— Task brief —
Copy the rows below word for word, from the line containing "This screenshot has height=1920, width=1080." through the line containing "The height and".

(Word and element locating data)
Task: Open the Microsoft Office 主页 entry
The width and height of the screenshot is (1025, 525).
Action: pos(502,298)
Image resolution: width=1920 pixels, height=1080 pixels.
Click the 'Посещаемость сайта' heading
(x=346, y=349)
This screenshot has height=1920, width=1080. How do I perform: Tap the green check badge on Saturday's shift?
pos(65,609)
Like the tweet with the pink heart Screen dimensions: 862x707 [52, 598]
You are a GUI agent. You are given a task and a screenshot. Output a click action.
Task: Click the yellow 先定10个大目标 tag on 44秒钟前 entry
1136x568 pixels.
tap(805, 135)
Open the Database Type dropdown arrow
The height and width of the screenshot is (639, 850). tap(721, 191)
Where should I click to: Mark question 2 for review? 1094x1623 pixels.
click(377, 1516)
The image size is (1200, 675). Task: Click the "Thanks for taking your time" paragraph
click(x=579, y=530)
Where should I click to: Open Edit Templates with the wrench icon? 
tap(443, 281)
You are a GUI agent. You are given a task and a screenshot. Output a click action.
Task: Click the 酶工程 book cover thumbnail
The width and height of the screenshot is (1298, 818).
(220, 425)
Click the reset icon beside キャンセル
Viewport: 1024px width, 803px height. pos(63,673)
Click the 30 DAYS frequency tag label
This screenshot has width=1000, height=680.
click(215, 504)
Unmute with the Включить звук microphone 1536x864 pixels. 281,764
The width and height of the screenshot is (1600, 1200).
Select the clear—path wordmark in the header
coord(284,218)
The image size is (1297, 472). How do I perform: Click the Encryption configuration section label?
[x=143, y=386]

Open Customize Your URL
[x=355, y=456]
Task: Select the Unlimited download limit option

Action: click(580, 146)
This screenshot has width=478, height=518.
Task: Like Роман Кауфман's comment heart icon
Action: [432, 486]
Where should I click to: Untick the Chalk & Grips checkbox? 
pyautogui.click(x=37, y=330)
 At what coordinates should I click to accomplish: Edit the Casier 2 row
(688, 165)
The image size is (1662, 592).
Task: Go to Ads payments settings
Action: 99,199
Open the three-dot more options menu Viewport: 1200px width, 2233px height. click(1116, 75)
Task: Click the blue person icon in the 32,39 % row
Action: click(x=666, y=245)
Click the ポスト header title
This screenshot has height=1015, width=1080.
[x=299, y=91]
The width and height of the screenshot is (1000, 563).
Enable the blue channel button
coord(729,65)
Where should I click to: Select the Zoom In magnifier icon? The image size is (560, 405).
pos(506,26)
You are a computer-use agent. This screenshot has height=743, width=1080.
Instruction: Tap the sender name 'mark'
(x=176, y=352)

— Exercise result —
This screenshot has height=1920, width=1080. How do I perform: Tap the green check badge on Saturday's shift?
pos(65,609)
Like the tweet with the pink heart Screen dimensions: 862x707 [52, 598]
You are a GUI agent. You are given a task and a screenshot. Output a click action.
Task: Click the yellow 先定10个大目标 tag on 44秒钟前 entry
1136x568 pixels.
tap(805, 135)
Open the Database Type dropdown arrow
The height and width of the screenshot is (639, 850). tap(721, 191)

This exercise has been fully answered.